Ridesharing Now B.C. has been formed by groups including the Vancouver Board of Trade, B.C. Business Council, Canadian National Institute for the Blind and the San Francisco-based on-demand transportation company Lyft.

A news release from the coalition says it has launched a letter-writing campaign to B.C. politicians calling for a competitive ride-hailing industry "that can deliver much-needed choice to B.C. passengers.''

Supporters are directed to the website, where they can sign and email a letter to their representative in the legislature calling for speedy introduction of ride-hailing services.

Coalition spokesman Ian Tostenson says politics, rather than public opinion, is driving decision-making in Victoria.

He says the government sets the conditions that will attract ride-hailing services to B.C., and warns it should not be taken for granted that companies such as Lyft and Uber will inevitably operate in the province.

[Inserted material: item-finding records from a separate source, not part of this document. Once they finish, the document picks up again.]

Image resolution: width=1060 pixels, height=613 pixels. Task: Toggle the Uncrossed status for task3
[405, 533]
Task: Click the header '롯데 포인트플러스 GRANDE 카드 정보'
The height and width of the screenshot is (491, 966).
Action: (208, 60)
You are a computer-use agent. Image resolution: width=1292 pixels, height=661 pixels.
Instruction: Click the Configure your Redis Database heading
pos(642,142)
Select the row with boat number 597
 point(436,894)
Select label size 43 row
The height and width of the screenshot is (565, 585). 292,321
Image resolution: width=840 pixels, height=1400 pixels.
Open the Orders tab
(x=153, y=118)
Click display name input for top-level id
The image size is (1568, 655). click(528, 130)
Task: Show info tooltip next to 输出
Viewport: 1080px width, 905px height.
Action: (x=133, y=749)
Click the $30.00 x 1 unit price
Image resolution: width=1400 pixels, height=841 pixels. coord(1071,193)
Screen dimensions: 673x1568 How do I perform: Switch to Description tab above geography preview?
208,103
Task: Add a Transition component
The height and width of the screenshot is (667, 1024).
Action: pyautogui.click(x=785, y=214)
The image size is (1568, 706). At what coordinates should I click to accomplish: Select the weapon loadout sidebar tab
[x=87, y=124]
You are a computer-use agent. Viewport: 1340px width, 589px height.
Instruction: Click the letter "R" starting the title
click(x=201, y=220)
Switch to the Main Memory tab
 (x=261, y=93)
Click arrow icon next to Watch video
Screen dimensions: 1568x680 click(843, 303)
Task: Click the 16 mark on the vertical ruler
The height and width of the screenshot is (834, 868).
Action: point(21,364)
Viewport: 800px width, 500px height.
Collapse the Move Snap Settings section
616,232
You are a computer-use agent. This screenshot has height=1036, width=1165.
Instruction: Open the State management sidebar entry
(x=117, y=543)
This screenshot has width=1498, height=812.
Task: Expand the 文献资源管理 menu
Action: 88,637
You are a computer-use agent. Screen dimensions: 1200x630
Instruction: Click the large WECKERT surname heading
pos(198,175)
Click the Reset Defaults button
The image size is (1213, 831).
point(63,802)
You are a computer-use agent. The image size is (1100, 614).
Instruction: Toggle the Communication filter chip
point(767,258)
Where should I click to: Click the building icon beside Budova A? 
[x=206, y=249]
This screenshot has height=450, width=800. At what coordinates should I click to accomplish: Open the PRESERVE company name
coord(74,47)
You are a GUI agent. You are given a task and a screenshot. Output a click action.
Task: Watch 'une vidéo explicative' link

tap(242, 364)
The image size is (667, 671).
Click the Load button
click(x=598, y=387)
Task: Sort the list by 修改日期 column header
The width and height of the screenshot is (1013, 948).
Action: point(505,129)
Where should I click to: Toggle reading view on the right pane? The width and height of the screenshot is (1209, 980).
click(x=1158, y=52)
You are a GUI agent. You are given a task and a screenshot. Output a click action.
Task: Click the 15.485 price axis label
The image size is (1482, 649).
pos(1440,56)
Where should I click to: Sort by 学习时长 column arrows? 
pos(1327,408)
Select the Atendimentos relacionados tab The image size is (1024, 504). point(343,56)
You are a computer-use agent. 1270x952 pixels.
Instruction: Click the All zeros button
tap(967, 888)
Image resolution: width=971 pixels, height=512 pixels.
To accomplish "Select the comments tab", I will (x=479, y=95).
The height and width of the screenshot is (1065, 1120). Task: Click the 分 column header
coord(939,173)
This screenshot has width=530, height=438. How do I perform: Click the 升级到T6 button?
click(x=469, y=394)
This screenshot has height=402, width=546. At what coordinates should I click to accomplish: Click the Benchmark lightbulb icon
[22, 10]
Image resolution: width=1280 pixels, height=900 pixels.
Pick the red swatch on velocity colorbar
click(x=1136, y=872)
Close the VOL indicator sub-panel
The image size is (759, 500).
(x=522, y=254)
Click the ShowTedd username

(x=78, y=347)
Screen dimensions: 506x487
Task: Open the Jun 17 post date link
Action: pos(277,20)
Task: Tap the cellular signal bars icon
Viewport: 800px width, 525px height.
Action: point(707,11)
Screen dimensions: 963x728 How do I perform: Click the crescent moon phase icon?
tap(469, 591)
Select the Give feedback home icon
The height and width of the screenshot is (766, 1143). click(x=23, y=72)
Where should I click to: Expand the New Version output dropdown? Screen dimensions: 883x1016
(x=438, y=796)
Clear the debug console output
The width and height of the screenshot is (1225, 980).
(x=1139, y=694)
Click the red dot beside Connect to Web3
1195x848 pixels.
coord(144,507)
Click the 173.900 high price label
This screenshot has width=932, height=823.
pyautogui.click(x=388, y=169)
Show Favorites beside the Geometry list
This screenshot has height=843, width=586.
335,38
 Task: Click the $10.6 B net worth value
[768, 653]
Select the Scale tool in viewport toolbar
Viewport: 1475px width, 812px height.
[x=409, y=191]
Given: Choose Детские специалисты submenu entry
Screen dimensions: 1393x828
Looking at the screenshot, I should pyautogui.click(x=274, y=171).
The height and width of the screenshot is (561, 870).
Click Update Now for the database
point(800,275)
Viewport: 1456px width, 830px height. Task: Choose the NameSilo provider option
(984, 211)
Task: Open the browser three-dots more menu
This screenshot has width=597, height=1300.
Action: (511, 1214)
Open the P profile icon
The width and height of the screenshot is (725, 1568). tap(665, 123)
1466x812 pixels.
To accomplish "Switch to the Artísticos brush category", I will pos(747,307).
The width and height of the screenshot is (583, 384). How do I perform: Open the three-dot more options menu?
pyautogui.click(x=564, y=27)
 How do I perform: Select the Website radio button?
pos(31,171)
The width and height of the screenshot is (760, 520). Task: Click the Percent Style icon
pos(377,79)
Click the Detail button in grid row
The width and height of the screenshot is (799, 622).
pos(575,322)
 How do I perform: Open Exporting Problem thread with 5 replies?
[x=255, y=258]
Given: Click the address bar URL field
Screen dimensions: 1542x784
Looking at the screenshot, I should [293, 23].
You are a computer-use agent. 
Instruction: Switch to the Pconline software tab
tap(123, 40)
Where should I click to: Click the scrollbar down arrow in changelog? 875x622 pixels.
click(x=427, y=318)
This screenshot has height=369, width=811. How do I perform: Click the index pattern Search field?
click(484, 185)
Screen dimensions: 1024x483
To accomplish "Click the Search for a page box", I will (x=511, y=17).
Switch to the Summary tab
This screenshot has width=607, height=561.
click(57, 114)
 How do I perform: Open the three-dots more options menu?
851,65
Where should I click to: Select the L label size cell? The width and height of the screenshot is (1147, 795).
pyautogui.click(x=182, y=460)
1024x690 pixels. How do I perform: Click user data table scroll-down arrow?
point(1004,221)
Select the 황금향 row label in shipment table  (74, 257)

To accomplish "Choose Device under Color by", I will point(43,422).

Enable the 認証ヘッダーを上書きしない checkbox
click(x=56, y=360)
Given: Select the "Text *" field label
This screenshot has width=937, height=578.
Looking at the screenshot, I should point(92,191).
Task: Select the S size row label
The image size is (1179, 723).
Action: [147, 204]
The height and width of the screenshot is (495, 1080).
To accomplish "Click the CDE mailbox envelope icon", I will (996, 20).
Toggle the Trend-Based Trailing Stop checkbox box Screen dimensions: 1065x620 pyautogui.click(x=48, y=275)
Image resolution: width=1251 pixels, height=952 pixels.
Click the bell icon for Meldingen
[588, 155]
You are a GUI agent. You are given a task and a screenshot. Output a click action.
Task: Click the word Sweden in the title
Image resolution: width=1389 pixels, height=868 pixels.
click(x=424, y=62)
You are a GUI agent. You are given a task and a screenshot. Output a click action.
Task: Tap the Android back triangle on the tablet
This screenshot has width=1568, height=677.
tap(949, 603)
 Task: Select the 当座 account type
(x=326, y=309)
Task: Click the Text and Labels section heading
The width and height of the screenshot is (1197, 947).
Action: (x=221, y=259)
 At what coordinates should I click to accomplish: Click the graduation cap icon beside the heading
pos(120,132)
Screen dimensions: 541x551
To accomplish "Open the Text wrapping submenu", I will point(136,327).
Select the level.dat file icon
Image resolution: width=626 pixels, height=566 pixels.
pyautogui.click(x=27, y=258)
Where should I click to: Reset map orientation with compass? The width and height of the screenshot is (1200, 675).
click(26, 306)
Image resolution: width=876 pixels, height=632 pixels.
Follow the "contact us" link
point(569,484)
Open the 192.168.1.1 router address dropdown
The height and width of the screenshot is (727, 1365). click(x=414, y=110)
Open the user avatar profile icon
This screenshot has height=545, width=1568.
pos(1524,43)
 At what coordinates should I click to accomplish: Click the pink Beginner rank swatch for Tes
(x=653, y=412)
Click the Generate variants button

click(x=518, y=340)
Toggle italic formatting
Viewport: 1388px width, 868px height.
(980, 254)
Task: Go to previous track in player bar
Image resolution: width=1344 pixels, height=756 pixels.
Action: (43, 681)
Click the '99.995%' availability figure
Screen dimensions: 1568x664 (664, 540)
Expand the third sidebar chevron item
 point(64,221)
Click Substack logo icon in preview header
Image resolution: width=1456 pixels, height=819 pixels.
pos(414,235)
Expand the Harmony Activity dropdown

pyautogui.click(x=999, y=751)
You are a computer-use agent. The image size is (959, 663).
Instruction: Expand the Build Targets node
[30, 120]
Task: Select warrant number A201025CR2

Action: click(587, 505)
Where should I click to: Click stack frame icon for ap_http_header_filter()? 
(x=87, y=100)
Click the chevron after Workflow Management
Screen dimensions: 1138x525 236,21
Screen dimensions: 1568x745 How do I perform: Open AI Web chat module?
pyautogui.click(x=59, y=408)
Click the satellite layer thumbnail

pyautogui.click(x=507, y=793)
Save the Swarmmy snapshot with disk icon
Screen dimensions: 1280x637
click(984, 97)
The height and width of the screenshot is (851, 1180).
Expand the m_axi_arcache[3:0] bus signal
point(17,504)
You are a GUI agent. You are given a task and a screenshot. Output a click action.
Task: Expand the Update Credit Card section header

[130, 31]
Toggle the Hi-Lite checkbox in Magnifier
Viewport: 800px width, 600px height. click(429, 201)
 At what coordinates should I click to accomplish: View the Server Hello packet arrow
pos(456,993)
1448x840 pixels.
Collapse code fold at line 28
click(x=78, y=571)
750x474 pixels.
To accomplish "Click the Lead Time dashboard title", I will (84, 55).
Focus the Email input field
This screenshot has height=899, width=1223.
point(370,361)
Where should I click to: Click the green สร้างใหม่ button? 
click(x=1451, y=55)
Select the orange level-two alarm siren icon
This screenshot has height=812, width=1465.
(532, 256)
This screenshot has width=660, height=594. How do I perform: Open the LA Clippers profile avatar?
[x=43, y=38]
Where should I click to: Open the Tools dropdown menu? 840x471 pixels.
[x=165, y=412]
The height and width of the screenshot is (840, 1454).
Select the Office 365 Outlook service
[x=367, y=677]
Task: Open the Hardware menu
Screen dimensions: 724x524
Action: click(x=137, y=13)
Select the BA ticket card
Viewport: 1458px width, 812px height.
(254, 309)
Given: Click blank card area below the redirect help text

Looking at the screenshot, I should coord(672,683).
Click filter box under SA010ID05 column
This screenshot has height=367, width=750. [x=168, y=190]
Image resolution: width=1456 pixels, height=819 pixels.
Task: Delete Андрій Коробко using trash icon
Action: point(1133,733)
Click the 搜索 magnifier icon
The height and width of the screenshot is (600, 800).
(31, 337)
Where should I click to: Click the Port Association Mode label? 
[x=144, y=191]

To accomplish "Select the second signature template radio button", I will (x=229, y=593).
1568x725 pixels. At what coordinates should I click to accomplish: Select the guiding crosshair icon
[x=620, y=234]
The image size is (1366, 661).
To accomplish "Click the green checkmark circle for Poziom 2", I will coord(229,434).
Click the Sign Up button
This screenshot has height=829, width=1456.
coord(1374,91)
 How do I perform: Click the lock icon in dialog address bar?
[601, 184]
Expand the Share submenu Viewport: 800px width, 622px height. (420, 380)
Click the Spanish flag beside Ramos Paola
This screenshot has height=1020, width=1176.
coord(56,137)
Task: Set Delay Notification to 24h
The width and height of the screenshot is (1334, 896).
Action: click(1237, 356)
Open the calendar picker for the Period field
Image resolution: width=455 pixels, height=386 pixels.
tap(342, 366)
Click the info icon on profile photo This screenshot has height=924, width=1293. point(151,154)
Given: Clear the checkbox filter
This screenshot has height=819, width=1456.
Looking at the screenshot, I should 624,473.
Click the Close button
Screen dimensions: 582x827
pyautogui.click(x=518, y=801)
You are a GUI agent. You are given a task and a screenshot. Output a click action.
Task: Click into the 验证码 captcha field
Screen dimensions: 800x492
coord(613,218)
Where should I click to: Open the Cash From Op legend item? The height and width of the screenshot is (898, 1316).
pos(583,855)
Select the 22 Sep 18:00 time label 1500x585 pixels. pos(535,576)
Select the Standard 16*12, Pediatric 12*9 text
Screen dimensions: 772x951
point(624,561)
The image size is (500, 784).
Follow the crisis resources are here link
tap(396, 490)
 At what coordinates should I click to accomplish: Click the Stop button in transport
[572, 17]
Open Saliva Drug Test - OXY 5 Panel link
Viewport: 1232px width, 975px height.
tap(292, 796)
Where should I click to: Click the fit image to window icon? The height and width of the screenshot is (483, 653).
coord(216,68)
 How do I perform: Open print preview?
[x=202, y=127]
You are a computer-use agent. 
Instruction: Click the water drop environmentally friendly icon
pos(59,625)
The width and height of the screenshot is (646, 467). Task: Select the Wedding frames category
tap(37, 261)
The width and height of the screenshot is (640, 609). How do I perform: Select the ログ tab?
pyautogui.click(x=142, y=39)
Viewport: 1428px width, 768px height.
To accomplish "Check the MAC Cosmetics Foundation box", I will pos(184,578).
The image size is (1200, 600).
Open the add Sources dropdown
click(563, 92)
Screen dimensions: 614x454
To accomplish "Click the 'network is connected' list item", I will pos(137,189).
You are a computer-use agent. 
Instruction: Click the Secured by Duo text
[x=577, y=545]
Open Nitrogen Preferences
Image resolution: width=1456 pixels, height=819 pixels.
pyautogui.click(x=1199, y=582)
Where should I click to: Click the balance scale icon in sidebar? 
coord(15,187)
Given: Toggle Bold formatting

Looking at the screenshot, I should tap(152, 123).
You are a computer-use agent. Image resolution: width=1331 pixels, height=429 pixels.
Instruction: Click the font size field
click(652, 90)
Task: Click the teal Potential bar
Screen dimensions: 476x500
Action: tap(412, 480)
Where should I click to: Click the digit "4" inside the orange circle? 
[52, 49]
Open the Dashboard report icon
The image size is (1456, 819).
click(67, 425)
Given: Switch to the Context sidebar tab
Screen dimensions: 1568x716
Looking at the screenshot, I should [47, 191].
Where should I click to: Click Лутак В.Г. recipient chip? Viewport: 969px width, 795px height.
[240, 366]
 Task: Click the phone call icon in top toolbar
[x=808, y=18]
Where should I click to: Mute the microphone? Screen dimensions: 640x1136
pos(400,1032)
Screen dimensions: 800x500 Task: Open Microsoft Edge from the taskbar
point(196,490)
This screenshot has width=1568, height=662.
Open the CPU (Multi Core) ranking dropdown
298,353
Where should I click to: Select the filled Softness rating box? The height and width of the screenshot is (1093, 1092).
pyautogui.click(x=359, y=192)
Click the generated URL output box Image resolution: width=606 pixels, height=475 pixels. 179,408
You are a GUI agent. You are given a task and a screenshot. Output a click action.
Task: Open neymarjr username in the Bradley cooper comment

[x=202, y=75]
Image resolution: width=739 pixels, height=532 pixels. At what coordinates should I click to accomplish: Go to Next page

"The B.C. government appears to be moving toward a model that would simply replace the taxi monopoly with a one-app monopoly that favours taxis,'' Tostenson says in the release.


San Francisco-based on-demand transportation company Lyft is also part of the coalition. (Andrew Harrer/Bloomberg)

Other anchor members of the coalition include the Vancouver Economic Commission, B.C. Chamber of Commerce, Finger Food Studios, the B.C. Restaurant and Foodservices Association and the Urban Development Institute.

Anne McMullin, president and chief executive officer of the UDI's Pacific region says balanced, well planned communities depend on convenient, reliable and affordable transportation options.

"The Urban Development Institute is strongly encouraging the B.C. government to follow the lead of over 40 other Canadian jurisdictions that already benefit from ride-sharing, and take immediate action to introduce a framework to enable a competitive market for ride-sharing that increases choice for passengers,'' McMullin says.